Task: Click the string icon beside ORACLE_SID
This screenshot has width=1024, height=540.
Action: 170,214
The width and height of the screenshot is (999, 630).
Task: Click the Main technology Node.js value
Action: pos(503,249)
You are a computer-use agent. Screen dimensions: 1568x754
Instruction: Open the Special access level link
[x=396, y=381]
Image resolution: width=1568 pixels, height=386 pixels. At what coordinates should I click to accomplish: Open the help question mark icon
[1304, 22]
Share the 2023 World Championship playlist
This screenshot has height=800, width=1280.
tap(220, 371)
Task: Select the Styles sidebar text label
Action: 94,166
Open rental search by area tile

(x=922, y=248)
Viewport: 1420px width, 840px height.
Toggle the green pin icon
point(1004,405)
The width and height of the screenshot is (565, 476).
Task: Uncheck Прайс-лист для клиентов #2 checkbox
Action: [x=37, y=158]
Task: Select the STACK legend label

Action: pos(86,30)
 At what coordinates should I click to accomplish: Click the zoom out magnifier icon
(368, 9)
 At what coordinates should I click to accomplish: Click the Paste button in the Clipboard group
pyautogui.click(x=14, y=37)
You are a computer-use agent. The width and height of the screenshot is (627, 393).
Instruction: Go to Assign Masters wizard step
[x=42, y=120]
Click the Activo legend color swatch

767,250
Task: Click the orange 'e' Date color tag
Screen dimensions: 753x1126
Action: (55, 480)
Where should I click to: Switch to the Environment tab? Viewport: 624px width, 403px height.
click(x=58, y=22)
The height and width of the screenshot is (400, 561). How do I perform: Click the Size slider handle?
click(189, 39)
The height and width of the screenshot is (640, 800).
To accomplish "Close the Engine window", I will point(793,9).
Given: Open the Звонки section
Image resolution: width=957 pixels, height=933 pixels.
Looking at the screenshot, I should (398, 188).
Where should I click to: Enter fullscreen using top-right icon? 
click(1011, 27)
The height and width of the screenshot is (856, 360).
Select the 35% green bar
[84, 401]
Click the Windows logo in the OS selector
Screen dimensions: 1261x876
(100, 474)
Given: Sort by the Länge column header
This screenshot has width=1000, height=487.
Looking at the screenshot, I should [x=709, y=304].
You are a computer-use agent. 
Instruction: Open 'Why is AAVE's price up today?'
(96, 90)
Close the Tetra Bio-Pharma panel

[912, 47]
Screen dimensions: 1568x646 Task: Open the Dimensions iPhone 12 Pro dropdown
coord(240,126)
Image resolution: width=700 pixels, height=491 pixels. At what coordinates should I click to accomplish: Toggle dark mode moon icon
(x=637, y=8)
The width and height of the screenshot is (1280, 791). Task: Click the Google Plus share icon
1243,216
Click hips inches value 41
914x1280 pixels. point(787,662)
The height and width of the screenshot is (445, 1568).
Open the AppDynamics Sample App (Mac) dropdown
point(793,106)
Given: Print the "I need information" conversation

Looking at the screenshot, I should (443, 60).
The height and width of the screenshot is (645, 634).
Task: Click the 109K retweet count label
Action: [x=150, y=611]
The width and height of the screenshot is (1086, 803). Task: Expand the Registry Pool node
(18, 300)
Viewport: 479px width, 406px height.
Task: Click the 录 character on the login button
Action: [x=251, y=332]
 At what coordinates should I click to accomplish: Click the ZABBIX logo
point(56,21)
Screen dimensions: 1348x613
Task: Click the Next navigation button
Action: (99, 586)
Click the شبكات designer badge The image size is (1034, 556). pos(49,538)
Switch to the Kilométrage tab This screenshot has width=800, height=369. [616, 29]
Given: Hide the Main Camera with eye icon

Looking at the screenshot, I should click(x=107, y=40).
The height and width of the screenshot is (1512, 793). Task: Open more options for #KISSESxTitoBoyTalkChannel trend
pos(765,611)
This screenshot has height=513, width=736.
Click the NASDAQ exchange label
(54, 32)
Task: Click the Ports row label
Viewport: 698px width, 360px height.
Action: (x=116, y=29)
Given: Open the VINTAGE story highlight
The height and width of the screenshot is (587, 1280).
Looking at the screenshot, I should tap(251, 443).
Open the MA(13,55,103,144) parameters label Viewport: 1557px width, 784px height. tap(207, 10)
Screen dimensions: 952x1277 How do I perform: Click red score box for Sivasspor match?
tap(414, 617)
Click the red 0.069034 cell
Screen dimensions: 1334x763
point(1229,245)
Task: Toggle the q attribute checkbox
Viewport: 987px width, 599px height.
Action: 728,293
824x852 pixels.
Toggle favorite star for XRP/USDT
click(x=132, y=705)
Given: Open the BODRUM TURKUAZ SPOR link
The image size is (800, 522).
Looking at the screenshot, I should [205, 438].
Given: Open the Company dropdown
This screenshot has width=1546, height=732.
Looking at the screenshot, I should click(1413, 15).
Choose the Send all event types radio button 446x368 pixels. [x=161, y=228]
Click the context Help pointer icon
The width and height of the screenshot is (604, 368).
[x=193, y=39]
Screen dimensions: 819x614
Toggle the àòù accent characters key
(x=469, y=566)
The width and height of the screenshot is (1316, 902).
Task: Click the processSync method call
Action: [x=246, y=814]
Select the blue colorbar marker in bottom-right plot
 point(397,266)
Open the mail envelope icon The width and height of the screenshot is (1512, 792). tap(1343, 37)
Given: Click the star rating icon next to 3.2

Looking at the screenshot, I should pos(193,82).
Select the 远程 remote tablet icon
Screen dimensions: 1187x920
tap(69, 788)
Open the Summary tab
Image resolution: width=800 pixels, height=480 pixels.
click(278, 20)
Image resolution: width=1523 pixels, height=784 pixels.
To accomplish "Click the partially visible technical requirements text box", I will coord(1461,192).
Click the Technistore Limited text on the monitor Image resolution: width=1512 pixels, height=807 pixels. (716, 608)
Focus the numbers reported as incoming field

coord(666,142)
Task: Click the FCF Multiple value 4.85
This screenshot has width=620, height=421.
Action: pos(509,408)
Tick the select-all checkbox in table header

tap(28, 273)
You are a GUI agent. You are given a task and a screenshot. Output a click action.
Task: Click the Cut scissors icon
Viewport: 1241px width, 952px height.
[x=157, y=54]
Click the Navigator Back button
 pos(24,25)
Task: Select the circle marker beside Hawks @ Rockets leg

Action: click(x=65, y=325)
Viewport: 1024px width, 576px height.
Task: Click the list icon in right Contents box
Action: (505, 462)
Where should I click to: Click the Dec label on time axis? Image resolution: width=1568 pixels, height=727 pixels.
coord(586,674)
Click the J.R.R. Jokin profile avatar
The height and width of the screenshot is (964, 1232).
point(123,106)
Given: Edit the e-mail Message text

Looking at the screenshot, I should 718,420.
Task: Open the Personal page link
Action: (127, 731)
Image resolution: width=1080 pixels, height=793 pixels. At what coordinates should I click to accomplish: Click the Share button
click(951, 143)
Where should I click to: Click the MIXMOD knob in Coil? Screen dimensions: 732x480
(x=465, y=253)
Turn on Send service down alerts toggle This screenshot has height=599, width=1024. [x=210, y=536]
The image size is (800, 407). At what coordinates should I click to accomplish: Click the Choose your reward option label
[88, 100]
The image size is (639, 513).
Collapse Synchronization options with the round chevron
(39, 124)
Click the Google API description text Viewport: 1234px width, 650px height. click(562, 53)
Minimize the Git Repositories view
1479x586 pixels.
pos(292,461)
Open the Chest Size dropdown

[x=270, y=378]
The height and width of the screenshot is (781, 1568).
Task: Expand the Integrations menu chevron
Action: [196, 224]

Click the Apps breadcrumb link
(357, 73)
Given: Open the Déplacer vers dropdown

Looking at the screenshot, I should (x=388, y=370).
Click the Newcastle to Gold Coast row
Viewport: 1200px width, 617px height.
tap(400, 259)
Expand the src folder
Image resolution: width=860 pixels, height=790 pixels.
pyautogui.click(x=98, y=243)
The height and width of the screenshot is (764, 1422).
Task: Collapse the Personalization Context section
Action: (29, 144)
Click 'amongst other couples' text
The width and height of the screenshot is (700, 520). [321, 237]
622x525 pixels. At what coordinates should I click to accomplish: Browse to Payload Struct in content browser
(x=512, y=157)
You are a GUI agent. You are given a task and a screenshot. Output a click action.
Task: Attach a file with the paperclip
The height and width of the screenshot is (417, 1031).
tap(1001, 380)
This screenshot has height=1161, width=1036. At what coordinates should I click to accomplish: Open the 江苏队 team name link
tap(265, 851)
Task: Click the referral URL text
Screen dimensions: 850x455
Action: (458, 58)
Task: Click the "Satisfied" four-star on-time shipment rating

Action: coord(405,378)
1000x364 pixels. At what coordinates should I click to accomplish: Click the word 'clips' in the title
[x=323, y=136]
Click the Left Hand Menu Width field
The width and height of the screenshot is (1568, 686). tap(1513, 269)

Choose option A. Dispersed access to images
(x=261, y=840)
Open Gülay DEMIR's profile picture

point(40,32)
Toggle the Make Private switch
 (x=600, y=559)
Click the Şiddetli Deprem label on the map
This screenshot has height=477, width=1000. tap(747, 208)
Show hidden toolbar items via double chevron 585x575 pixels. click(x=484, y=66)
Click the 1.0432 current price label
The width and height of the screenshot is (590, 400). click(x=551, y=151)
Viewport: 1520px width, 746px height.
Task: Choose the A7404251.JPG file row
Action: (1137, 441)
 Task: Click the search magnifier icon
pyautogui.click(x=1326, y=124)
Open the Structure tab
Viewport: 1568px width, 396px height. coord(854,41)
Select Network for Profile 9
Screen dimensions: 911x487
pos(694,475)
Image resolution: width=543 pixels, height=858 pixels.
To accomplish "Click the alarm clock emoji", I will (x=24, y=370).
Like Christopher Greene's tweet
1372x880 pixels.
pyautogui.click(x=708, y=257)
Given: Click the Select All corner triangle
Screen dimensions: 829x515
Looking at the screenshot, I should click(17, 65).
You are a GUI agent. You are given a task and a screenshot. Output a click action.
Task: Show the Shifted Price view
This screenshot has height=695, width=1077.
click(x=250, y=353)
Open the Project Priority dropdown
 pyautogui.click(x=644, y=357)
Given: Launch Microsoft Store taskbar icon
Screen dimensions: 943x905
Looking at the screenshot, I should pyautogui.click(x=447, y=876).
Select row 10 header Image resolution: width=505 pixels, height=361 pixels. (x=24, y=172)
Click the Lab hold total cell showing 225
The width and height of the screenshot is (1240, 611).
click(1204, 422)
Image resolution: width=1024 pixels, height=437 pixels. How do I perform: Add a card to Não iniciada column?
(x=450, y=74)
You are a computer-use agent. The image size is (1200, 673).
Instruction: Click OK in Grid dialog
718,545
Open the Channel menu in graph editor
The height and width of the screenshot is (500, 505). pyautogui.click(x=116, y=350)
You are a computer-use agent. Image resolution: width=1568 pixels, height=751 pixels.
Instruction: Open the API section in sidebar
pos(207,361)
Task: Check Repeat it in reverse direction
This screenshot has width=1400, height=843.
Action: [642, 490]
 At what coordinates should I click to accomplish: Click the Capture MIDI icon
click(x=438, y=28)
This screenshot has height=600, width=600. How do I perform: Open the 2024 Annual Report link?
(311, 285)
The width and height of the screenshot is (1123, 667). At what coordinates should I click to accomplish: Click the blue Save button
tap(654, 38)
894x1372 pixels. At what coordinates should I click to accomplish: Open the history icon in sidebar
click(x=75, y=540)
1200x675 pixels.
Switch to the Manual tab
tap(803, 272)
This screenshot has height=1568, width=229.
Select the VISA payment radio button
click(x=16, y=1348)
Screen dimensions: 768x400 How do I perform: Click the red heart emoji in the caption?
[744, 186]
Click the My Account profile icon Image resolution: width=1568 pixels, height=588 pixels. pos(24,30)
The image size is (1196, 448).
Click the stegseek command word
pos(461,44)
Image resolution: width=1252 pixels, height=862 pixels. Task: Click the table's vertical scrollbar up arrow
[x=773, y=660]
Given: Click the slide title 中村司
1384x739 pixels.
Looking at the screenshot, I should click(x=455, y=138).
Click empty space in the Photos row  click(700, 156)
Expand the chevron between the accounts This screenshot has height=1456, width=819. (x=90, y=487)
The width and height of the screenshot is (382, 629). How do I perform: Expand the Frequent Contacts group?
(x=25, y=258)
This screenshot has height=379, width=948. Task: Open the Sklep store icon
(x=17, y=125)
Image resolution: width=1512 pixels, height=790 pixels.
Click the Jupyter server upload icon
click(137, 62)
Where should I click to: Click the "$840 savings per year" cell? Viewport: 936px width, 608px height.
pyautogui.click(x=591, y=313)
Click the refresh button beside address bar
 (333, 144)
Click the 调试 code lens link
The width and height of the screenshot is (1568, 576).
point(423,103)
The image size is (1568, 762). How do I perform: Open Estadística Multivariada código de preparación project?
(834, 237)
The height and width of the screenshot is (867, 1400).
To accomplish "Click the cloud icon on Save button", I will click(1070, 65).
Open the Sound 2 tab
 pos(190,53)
************
Copy out each line of the entries where the word "agent" is found.

# [Output of the exercise]
You are a computer-use agent. Screen dimensions: 1568x754
You are a computer-use agent. The width and height of the screenshot is (627, 393).
You are a computer-use agent. 
You are a GUI agent. You are given a task and a screenshot. Output a click action.
You are a GUI agent. You are given a task and a screenshot. Output a click action.
You are a GUI agent. You are given a task and a screenshot. Output a click action.
You are a computer-use agent. The image size is (1200, 673).
You are a computer-use agent. Image resolution: width=1568 pixels, height=751 pixels.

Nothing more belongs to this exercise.